Life is not all fun to talk about just the interesting things. Relationship is such a strange and complex thing. It is funny to visualize how human beings react differently to the same situation with different people. This phenomenon set me thinking about the underlying essence of a relationship. There is a certain extent beyond which you can't reveal your inner self to everyone. Rather, it is difficult to say more about yourself to another person beyond the limiting point. The limiting threshold can be extended, but certainly not by much.

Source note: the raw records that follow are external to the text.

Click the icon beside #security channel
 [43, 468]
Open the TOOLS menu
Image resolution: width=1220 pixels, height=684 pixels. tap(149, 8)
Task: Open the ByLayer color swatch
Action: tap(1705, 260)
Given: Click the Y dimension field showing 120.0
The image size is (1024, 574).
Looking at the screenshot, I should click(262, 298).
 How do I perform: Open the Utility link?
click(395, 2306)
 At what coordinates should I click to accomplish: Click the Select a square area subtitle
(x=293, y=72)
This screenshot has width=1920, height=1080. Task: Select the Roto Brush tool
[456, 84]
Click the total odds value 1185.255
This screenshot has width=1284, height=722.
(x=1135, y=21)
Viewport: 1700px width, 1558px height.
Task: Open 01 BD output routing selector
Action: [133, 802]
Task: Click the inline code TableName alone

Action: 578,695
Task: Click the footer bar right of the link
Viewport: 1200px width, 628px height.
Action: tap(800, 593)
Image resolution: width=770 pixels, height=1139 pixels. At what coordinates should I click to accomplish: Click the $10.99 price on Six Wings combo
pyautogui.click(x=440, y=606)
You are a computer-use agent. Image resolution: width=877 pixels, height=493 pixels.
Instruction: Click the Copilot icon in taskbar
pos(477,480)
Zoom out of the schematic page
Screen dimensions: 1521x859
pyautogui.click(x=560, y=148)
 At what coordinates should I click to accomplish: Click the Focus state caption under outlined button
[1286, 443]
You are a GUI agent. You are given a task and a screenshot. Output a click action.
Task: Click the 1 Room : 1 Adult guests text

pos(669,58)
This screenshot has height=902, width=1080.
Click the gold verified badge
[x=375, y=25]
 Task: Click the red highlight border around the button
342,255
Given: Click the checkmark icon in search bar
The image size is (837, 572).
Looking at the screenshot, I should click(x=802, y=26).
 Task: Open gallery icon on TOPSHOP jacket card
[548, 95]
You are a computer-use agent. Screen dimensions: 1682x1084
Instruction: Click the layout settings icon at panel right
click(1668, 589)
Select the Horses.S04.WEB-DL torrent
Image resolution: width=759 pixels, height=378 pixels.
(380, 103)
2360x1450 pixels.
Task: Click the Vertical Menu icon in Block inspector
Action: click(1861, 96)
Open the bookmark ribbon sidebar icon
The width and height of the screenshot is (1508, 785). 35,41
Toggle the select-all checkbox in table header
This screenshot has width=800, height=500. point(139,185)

Expectations from a relationship is viewed as highly farcical. We interact with hundreds of people on a day to day basis, getting close with certain tens and finally finding the right set of people whom you can call as real close friends. You can count on these few for most of the things in life, be it the times you require material support or emotional strength. So, we do expect certain things to be done for us by a certain section of the society. On a common point, I guess most of us would agree that relatives do not fit in this category. It is a common perception with everyone that it is more comfortable to be with friends than with relatives. We count on friends a lot. Change that word from count to expectations, somehow people associate a different meaning to it. Why is it wrong to have expectations? I really can't understand this point. Obviously, friendship is a mutually exclusive product that has no tie up with anything in life. But, at every point in life, you look up to certain people in life to stand up for you. It really doesn't matter to me if Mr. X does not care about me, but when a known face fails to notice you, it can set you thinking. A sense of individuality is as important. It is right to do what you think is right even at the cost of staying away from the crowd. But the equation changes when your friend asks you to do something for him, and you shy away from it. Here, it is not the question of righteousness to have a feeling of individuality. It is a simple case of not meeting someone's expectations. In this case, was it right to expect something from the other person? I am not sure whether I have touched this line at some point in life. All of us are humans and are bound to make mistakes, but this is one of them that I would like to avoid as much as possible in life.
At the end of the day, I would be lying if I say that I do not expect anything from anybody. Relationships are symbiotic and there are phases in life where you want some people to share the agony and joy of your ride in life. Most times, it is difficult to continue the relationship with the same zeal once you are affected by certain things. It can never be the same again even though these things phase out over a period of time. The wound heals, but the scar remains. As I lay sleepless for some time last night, my vision was blurred with a flurry of thoughts that I wish could well have been forgotten.